Saved entries
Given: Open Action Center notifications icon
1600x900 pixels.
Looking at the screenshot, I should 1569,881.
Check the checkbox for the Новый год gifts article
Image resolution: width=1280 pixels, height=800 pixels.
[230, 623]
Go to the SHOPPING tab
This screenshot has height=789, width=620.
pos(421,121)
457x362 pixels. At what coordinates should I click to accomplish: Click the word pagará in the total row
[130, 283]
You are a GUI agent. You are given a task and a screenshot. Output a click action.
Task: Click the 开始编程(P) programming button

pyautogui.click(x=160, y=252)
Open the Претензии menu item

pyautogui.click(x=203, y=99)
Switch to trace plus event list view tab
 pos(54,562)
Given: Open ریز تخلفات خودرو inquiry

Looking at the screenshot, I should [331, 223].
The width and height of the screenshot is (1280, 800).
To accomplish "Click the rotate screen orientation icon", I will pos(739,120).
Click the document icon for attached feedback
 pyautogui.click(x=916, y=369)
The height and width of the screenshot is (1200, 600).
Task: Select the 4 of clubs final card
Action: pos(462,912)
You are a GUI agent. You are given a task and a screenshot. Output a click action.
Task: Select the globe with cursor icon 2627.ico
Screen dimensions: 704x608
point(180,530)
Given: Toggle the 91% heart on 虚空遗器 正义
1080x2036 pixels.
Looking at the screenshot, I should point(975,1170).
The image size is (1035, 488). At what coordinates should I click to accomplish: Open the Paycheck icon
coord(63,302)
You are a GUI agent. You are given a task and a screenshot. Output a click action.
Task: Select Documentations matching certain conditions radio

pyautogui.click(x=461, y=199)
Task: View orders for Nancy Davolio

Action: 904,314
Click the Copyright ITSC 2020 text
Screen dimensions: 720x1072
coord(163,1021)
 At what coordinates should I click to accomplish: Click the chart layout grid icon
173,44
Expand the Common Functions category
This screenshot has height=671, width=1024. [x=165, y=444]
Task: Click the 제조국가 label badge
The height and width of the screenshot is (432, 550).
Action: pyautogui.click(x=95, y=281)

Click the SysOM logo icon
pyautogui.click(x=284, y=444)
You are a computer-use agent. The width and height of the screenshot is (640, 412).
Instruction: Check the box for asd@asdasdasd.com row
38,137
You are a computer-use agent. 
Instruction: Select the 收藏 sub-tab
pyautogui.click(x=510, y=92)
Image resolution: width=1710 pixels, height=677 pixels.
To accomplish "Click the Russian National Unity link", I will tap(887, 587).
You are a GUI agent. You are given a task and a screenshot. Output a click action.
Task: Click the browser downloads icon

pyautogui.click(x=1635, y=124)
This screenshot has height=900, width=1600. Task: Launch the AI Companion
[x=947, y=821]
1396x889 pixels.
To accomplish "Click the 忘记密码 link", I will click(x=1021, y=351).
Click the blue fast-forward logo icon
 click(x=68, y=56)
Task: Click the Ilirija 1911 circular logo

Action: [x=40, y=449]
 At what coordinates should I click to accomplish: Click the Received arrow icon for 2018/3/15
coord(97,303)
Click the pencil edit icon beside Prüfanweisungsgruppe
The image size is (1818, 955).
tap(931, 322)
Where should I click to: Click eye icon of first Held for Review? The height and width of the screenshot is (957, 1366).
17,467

=== Required work ===
Would you print, exactly as written, every line above from the one holding "Click the document icon for attached feedback" through the one holding "Given: Toggle the 91% heart on 虚空遗器 正义", with both included and no other lines?

=== Result for this task ===
Click the document icon for attached feedback
 pyautogui.click(x=916, y=369)
The height and width of the screenshot is (1200, 600).
Task: Select the 4 of clubs final card
Action: pos(462,912)
You are a GUI agent. You are given a task and a screenshot. Output a click action.
Task: Select the globe with cursor icon 2627.ico
Screen dimensions: 704x608
point(180,530)
Given: Toggle the 91% heart on 虚空遗器 正义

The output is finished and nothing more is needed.